_Records drawn from a dataset_:
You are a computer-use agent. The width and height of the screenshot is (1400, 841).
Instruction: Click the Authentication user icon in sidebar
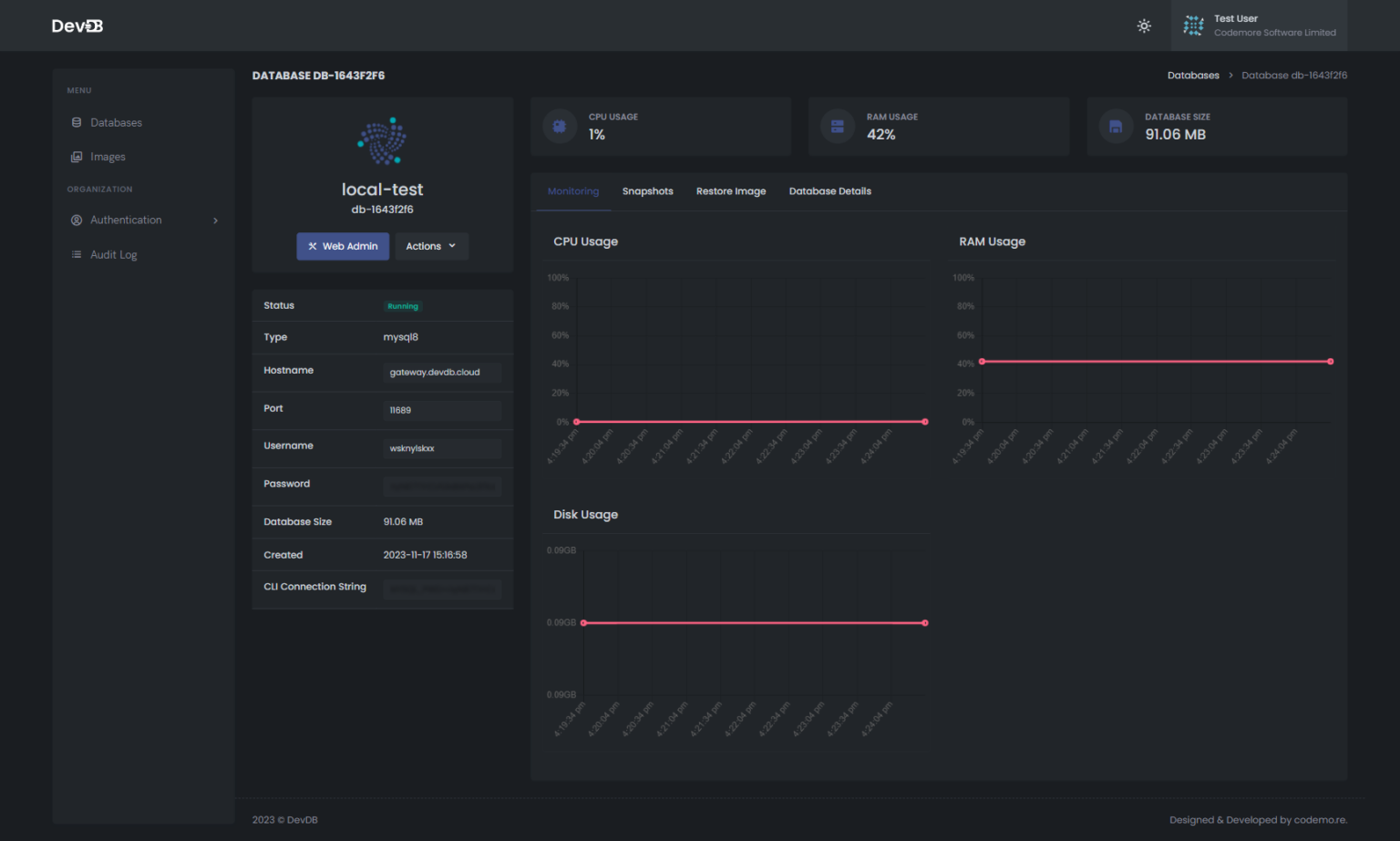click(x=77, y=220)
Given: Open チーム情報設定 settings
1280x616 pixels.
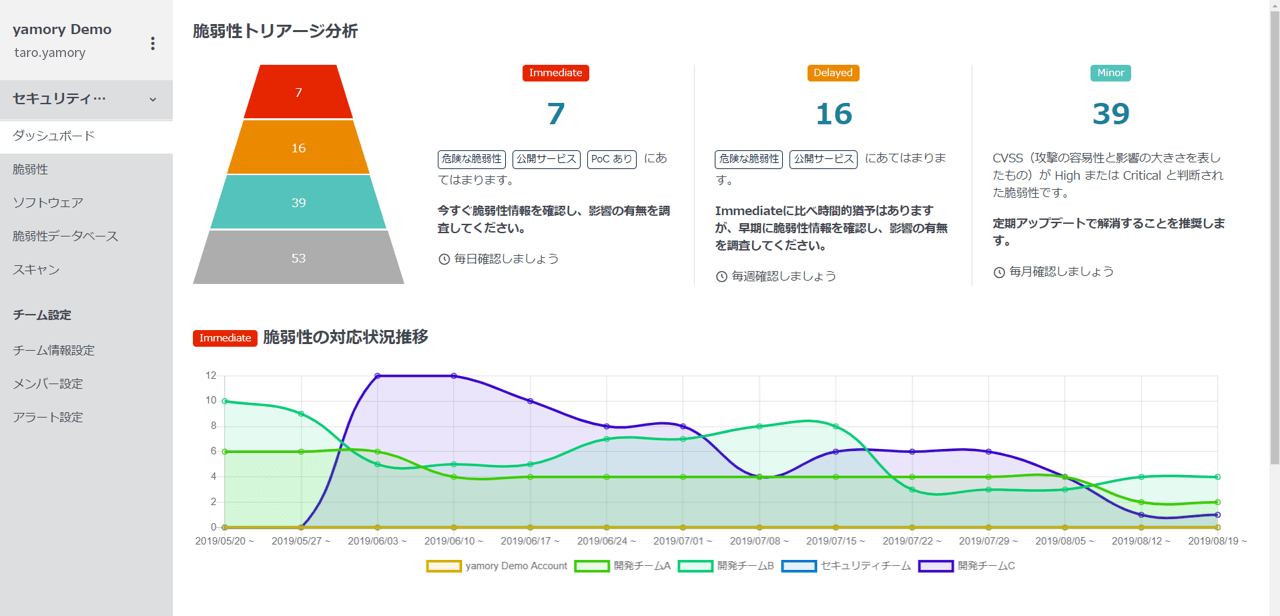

_Task requirements_: The line containing "Instruction: Click the" marks the start: set down exactly that line and every line after it through the last line of the data, without any pictures.

_Result of this task_:
Instruction: Click the Authentication user icon in sidebar
click(x=77, y=220)
Given: Open チーム情報設定 settings
1280x616 pixels.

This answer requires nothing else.